Monday, November 26, 2007

Field Replacement (continued)

When we boil water, the flame over which it sits is field replacing the electrons holding the atoms of hydrogen and oxygen together. Those atoms, now lighter than air, start to rise. However, because they are rising into a diminishing field, the atoms immediately turn back into water as the oxygen and hydrogen atoms recombine. If we put the process under pressure, the atoms don’t recombine, become an explosive gas and can perform work, as in a steam engine. However, as the steam expands, it immediately condenses as the recombination of the atoms draws electrons out of the ambient field.
However, leaving water out in the sun causes the sun to do the field replacing. The process is not only less rapid as boiling water, the atoms of oxygen and hydrogen are not rising into a diminishing field. We see empirical classification at work here with heat causing water to disappear with the two equaling evaporation, but the outcome of each is quite different. When water is rapidly boiled and evaporates into a diminishing field, the oxygen and hydrogen atoms come back together as water.
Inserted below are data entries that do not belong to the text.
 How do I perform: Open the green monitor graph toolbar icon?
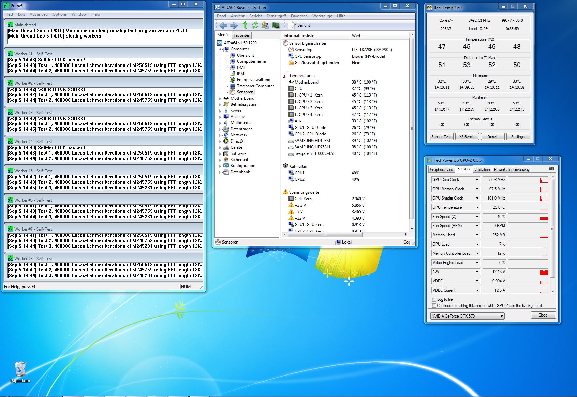tap(276, 25)
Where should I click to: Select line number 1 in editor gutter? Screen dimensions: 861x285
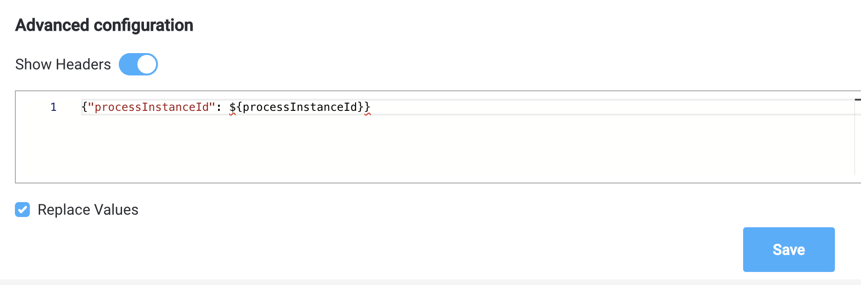coord(54,107)
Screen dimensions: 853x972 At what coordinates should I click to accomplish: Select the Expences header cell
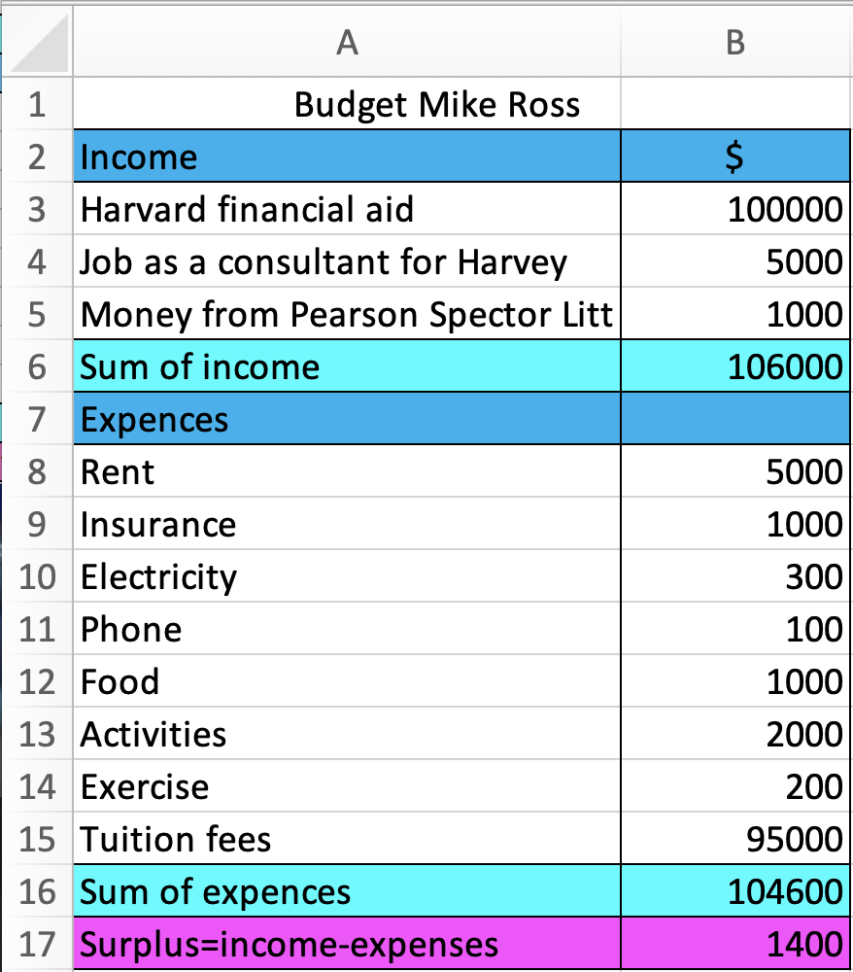347,418
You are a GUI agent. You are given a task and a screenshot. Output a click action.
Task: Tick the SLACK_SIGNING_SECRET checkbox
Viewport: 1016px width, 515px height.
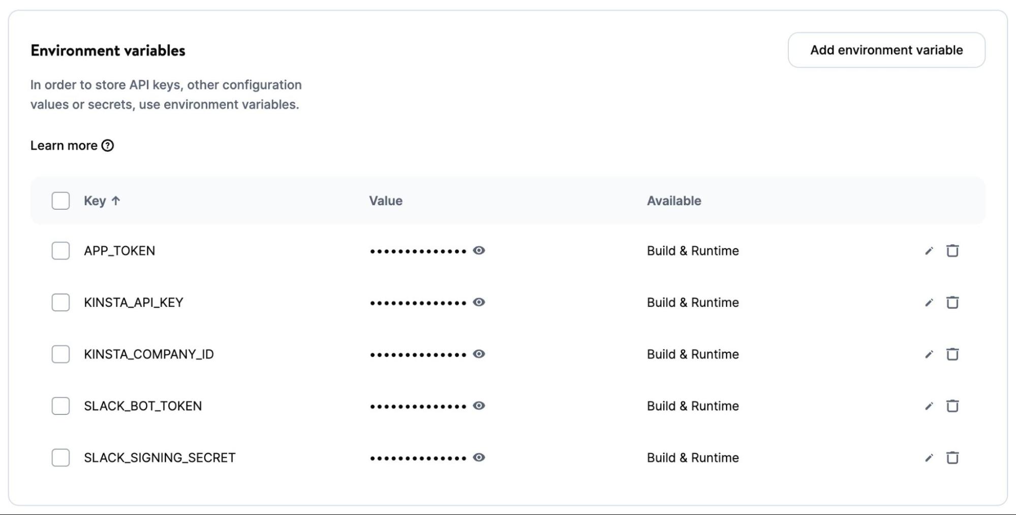point(60,458)
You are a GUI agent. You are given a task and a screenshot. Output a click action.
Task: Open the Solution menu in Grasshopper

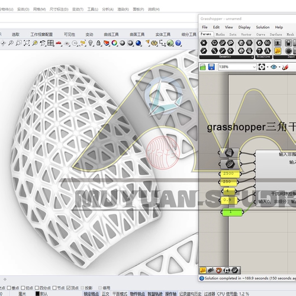(263, 27)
When water is evaporated in sunlight, the oxygen and hydrogen atoms don’t get a chance to reunite, but rather remain separate. When they do reunite, they do produce rain along with a heck of a lot of lightning.
Let’s look at the evaporation process at the equator, where most weather originates. Nuclei of the oxygen and hydrogen atoms are held together into water molecules by the excess affinity propensities of their nuclei and the cloud of orbiting electrons that surround them. As the sun strikes the surface of the equatorial waters, it replaces the clouds of orbiting electrons, and loosens the attraction of the excess affinity propensities by replacing that attraction with its own field. As hydrogen is much lighter than oxygen, it immediately rises into the atmosphere, but because the oxygen is also lighter than the atmosphere, it follows. However, because the two are moving at different rates, they don't have a chance to recombine.
When they rise high enough, they freeze, but into what? As science has no idea about these massive fields of frozen oxygen and hydrogen atoms that comprise the upper atmosphere, I am forced to make up a name for them, and I ended up referring to them as ice flecs, the slight misspelling designed to distinguish them from ice flecks, which actually are ice.
Looking more closely at the field replacement process, when the atoms of oxygen and hydrogen separate, what is happening? All nuclei need a cloud of orbiting electrons. The water molecule has a single cloud of orbiting electrons, When the three atoms separate, each atom needs its own field of orbiting electrons, so what before field replacement required a single cloud of orbiting electrons requires three fields of orbiting electrons after field replacement.
As the hydrogen and oxygen atoms are being field replaced at the equator, they are pulling huge amounts of electrons out of what is an electron abundant area, the electrons produced by the rays of the sun breaking down on the surface of the equatorial oceans. What does this mean? It means that the rising evaporate, the individual atoms, are carrying with them one heck of a lot of heat, or in simple terms, energy and this is why I call the result ice flecs. As they rise into the atmosphere, there is, on a purely physical basis, more and more area available. This causes these giant sheets of ice flecs to cling closer together as a result of the increasing affinity propensities of the larger area. They become the raw material of the weather, and while I don’t want to infringe on the material in the next chapter, we still need to see what happens when the sheets of ice flecs themselves become field replaced.
(To be continued)

2 comments:

Elementary Science Teacher said...

You were doing a great job in clearing up a question I had regarding what happens to water molecules after they evaporate but then you stopped explaining right before you got to the end! Could you please tell me, since as I had imagined, the atoms in a water molecule do separate, do the Same molecules come back together when they cool in the upper atmosphere or do they simply attract nearby atoms that then recombine to form water, ie: condensation and then precipitation?

Peter Bros said...

Under my scenario, the atoms of oxygen and hydrogen are attracted in giant sheets (they are not produced in the nighttime) and do not collect other atoms, but move north where they are forced back down into the atmosphere. It is the recombination of the separated atoms that releases heat and this is how heat moves in the atmosphere.